A Landscape Performance + Metrics Primer for Landscape Architects: Measuring Landscape Performance on the Ground - 3.0 PDH (LA CES/HSW)
Landscape architecture is at a pivotal moment in its history as a discipline, where design practice is becoming more reflective, adaptive, and scholarly. As the need for sustainable design grows, it has become imperative that professionals put their work under analytical review and set higher standards for their work to perform environmentally, socially, and economically. The field looks more to the integration of research and scholarly inquiry in design as a solution to this growing need for high-performance landscapes. While the concept of landscape performance assessment is gaining attention within the field, the availability of time, resources, and technical expertise remains an obstacle for many designers in evaluating built work. More in-depth research investigations are best left to academics and scientists, but methods exist that every landscape architect can use to assess the performance of their own work for use throughout the planning, design, construction, and post-occupancy phases. This paper aims to provide an introduction to these metrics and methods that can be applied in the field.
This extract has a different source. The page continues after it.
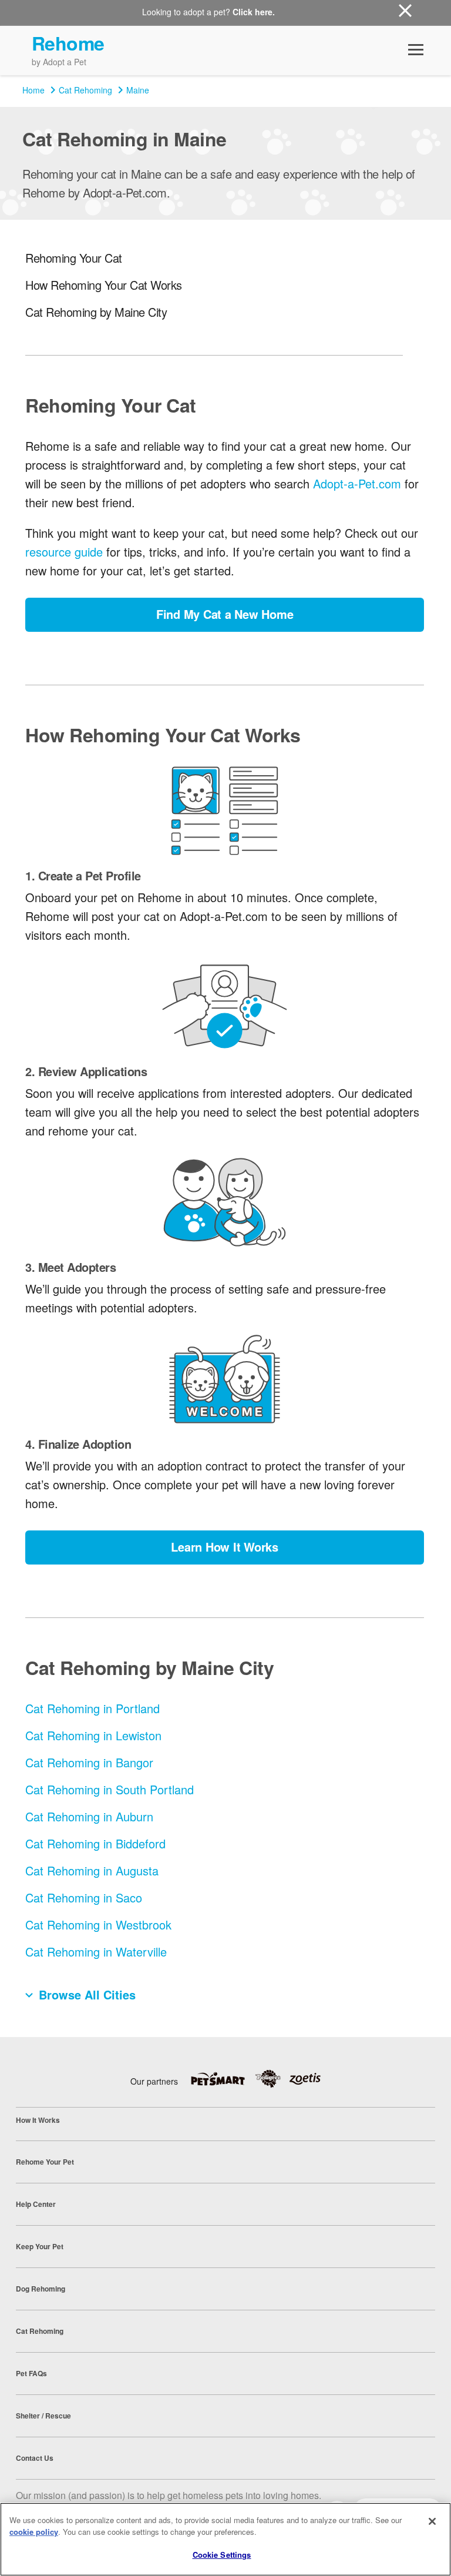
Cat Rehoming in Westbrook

If you are a SITES AP interested in earning the SITES-specific GBCI CE for this Research Report, you must have completed the quiz by May 15, 2023. After that date, certificates for SITES-specific GBCI CE earned prior to May 15 will remain available. The GBCI course ID for this course is 0920018252, providing SITES-specific CE hours required to maintain SITES AP credentials. Participants will need to self-report CE hours through their credentials account on https://sitesonline.usgbc.org.
Report published in 2018
Report author: Emily McCoy, ASLA
- Identify standardized methods for data collection for use in quantifying landscape performance benefits for environmental, socio-cultural, and economic performance.
- Quantify the impact of landscape architecture projects on ecosystem and social services that protect the health, safety, and welfare of the public.
- Identify data collection tools that can be employed at various stages in the design process, providing information that improves design and management of the landscape to maintain or improve performance over time.